What you have to do: Present exactly, and only, the lines running from the line that contains "About (286, 181)" through the end of the entries below.

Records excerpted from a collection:
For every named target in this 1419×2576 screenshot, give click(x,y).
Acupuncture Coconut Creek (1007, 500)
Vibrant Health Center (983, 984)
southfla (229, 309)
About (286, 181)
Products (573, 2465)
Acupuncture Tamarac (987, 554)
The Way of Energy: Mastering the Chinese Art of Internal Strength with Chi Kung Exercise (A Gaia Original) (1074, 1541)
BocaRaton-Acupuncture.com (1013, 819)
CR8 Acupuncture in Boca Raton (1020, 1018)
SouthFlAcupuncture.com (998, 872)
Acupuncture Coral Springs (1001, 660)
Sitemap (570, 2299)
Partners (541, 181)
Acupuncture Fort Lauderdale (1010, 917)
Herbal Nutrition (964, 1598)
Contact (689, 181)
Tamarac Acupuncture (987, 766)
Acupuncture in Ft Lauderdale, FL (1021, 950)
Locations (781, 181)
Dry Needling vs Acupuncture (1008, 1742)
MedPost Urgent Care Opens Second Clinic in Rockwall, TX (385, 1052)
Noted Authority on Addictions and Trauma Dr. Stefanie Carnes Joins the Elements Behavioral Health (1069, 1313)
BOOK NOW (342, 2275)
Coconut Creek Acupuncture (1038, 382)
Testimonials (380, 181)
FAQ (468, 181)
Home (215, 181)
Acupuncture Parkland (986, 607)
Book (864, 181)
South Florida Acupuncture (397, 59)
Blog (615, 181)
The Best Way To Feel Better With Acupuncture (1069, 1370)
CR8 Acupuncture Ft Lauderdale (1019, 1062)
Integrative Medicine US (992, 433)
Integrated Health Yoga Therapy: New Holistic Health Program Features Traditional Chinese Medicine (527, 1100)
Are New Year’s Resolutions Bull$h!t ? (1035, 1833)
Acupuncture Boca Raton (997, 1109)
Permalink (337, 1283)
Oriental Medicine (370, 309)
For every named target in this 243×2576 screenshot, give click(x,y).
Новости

Answer section:
About (286, 181)
Products (573, 2465)
Acupuncture Tamarac (987, 554)
The Way of Energy: Mastering the Chinese Art of Internal Strength with Chi Kung Exercise (A Gaia Original) (1074, 1541)
BocaRaton-Acupuncture.com (1013, 819)
CR8 Acupuncture in Boca Raton (1020, 1018)
SouthFlAcupuncture.com (998, 872)
Acupuncture Coral Springs (1001, 660)
Sitemap (570, 2299)
Partners (541, 181)
Acupuncture Fort Lauderdale (1010, 917)
Herbal Nutrition (964, 1598)
Contact (689, 181)
Tamarac Acupuncture (987, 766)
Acupuncture in Ft Lauderdale, FL (1021, 950)
Locations (781, 181)
Dry Needling vs Acupuncture (1008, 1742)
MedPost Urgent Care Opens Second Clinic in Rockwall, TX (385, 1052)
Noted Authority on Addictions and Trauma Dr. Stefanie Carnes Joins the Elements Behavioral Health (1069, 1313)
BOOK NOW (342, 2275)
Coconut Creek Acupuncture (1038, 382)
Testimonials (380, 181)
FAQ (468, 181)
Home (215, 181)
Acupuncture Parkland (986, 607)
Book (864, 181)
South Florida Acupuncture (397, 59)
Blog (615, 181)
The Best Way To Feel Better With Acupuncture (1069, 1370)
CR8 Acupuncture Ft Lauderdale (1019, 1062)
Integrative Medicine US (992, 433)
Integrated Health Yoga Therapy: New Holistic Health Program Features Traditional Chinese Medicine (527, 1100)
Are New Year’s Resolutions Bull$h!t ? (1035, 1833)
Acupuncture Boca Raton (997, 1109)
Permalink (337, 1283)
Oriental Medicine (370, 309)
For every named target in this 243×2576 screenshot, give click(x,y).
Новости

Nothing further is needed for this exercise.